Functionally, the machine had greater similarities with the Boris Hagelin C-Series. The SG-41 had six encryption rotors, compared to the Enigma, which had either three or four, in addition to a number of advanced features, making it much more resistant to cryptanalysis than the Enigma or other contemporary Hagelin machines. While the Enigma rotors advanced by one for each letter enciphered, the SG-41's wheels interacted with each other and moved irregularly. Similar functionality was not adopted in a mass-produced cipher machine until 1952 with the advent of the Hagelin CX-52.

== Cryptanalysis ==
The Allied codebreakers in Bletchley Park considered the device a "mystery". Only a handful of messages were able to be deciphered during the war, namely when two messages were "in depth" i.e. encrypted with the same key. The inner workings of the device were unclear until after the war, so it was not possible to perform a systematic cryptanalysis on the messages.

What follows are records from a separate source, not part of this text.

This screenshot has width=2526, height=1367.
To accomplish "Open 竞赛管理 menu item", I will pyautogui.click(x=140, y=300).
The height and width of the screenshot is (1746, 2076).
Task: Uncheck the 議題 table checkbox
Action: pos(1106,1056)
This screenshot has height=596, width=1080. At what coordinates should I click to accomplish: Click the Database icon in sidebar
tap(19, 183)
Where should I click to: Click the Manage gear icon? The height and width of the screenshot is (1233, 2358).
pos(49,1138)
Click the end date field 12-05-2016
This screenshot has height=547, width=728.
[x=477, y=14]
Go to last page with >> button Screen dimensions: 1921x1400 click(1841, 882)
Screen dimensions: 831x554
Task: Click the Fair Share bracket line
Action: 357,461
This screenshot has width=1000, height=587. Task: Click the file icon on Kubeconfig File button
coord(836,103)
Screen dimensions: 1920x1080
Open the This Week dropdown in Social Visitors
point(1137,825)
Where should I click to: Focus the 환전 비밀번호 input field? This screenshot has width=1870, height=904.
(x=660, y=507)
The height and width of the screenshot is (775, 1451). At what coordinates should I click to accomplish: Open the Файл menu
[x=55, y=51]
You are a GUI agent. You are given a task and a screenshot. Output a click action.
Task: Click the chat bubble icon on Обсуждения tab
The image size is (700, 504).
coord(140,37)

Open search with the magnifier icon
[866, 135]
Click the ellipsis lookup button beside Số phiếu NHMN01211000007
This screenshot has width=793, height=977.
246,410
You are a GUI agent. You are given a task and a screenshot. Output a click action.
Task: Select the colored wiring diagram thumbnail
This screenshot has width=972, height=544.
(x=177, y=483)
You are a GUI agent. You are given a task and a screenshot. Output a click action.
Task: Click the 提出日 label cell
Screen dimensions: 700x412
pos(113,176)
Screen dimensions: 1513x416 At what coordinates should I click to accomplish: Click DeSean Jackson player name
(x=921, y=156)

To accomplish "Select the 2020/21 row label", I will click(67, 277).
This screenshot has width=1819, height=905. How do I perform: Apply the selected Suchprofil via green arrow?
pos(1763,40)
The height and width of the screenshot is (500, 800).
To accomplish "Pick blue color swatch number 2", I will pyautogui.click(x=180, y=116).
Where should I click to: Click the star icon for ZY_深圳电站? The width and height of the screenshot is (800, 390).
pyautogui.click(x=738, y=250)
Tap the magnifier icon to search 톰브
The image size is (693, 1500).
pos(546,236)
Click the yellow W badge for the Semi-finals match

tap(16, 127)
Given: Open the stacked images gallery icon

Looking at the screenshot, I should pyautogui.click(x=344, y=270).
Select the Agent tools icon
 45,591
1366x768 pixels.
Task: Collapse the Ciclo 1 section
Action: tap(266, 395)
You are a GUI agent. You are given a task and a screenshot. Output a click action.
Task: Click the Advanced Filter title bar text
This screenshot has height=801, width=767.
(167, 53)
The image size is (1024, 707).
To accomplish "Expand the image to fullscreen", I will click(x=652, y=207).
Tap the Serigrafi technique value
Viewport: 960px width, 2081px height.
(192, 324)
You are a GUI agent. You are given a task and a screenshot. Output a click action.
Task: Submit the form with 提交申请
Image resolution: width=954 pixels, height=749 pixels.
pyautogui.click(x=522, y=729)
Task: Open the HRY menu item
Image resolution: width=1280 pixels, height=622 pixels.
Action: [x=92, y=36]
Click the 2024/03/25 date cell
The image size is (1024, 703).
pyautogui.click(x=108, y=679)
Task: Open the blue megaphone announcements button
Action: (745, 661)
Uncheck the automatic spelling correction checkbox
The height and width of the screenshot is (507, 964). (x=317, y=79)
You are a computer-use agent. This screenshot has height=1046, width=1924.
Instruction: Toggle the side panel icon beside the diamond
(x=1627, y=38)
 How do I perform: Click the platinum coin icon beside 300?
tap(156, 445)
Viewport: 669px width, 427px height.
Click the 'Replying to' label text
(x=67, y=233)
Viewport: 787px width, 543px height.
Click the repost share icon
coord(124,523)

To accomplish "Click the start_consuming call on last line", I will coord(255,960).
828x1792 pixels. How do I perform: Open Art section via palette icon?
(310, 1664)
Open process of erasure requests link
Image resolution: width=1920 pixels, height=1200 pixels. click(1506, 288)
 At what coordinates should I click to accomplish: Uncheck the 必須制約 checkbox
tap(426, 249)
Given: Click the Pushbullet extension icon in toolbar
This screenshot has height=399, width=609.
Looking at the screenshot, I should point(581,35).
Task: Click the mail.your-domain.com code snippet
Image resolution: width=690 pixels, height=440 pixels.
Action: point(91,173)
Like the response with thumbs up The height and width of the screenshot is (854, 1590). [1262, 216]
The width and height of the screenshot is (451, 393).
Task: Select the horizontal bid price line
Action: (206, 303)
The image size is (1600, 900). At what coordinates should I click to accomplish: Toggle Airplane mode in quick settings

Allied codebreakers referred to it as a "remarkable machine".

== SG-41Z ==
In the final months of the war, an additional 550 units were built, which are referred to as the SG-41Z. This model only allowed the numbers 0–9 to be enciphered and was used by the Luftwaffe for weather reports.

== Find near Aying ==
On 5 May 2017, two hobbyist treasure hunters found an SG-41 using a metal detector in a forest near the Bavarian city of Aying, buried approximately 40 cm deep. The hobbyists donated their find to the Deutsches Museum in Munich instead of selling it privately. The museum intends to conserve it in its current condition and display it in a new permanent exhibit, Bild – Schrift – Codes.